A 50 page report has been prepared which will be put to MPs this afternoon covering outline 'back to work' policies for a number of industries; these will be fleshed out in separate sector guidelines to be published in the next week.

During his television address last evening, Prime Minister Boris Johnson said industry leaders across all major sectors would imminently receive guidance on how to become ‘Covid secure’.


Separately, Housing Secretary Robert Jenrick has said that current restrictions have left some families “stuck in homes no longer suitable for them” and that he intends to ease those restrictions - without giving any details.

The lockdown has already been fraying around the edges in terms of estate agents’ activities.

Several agents have been in touch with Estate Agent Today in recent days alleging rivals in their respective areas have been conducting viewings or opening their offices contrary to lockdown guidelines.

The contacts follow EAT’s story last week that an agency in Gloucester was the first to have opened its branch to the public, with social distancing and other measures in place, and apparently with local council blessing.

The new allegations reaching EAT refer to agents as far apart as Plymouth, Swansea, London, Manchester and Lanarkshire. 

Two claims refer to agents opening offices - although there is uncertainty amongst those contacting EAT as to whether members of the public were involved. The others refer to viewings, with online agents mentioned as frequent but not sole ‘offenders’. 

Guidance on viewings appears clear cut with NAEA Propertymark saying: “Under the current public health guidance in-person viewings are not permitted and should be delayed.” However, several agents have spoken openly of conducting viewings of empty properties, claiming these to be safe so long as social distancing is respected.

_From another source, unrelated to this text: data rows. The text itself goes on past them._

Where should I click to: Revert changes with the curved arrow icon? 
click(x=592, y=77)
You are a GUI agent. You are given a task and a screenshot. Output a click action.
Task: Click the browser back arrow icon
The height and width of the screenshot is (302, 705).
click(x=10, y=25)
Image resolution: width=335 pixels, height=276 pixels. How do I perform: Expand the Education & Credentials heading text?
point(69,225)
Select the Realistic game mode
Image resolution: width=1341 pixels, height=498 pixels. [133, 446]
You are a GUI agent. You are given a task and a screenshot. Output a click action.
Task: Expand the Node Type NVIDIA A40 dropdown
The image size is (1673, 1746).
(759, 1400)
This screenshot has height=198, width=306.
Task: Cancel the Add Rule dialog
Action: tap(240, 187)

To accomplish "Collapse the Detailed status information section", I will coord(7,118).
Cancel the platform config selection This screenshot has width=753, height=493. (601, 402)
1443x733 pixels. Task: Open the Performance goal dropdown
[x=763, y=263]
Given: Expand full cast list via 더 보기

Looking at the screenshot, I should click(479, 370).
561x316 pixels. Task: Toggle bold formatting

One agent told EAT: “This is not a level playing field when myself and my colleagues are telling prospective sellers that we are unable to carry out these appointments. XXX and XXX will probably say it was okay as the property was empty but I believe it still goes against the current government guidelines regards non-essential travel. I would be interested to hear what other agents thought of this work being carried out.”

Some agents say their rivals have gone further and conducted surveys and viewings of properties still currently occupied, although it is unknown whether the owners were on the premises when the surveys and viewings were allegedly conducted. 

One specific allegation by an agent contacting EAT refers to viewings being conducted recently by an online agent who, back in March, went on to social media to report that he was suffering symptoms of Coronavirus, referring to his having a fever and urging those he had been in contact with to watch for symptoms.

The complaints from agents follow this story about Liddington Bone Property, a single-office sales and lettings agency in Gloucester, which opened its doors to the public on Wednesday of last week and adopted a ‘one in, one out’ policy. 

  • Andrew Stanton PROPTECH-PR A Consultancy for Proptech Founders

    I think there will be more clarity in the real estate sector by the end of next week, but the worst situation would be a bun fight, and a mixed response to how to go about a new Covid-19 protocol in the industry.

    The other factor is of course the general public - which way will they go - and of course the Bank of England talking about the worst recession for three-centuries is not too helpful. Commerce is built on confidence and certainty and often sentiment, as ever it will be a case of cautiously moving forward.

    In my 35-years in the industry we have never been at these crossroads before, war, recession, inflation, deflation, yes - but a global pandemic with no cure - well that is new territory, one silver lining some of the companies in certain proptech verticals are doing business at an exponential rate, so maybe this can help agents go about business safely.

  • Richard Copus

    A typical British Government mish-mash (whichever party in power). The acid test for this is what PEOPLE will be allowed to do and from the advice issued yesterday they will still not be able to visit non-essential places therefore they could be prosecuted for viewing properties. Let's see this afternoon and tomorrow morning and keep our fingers crossed.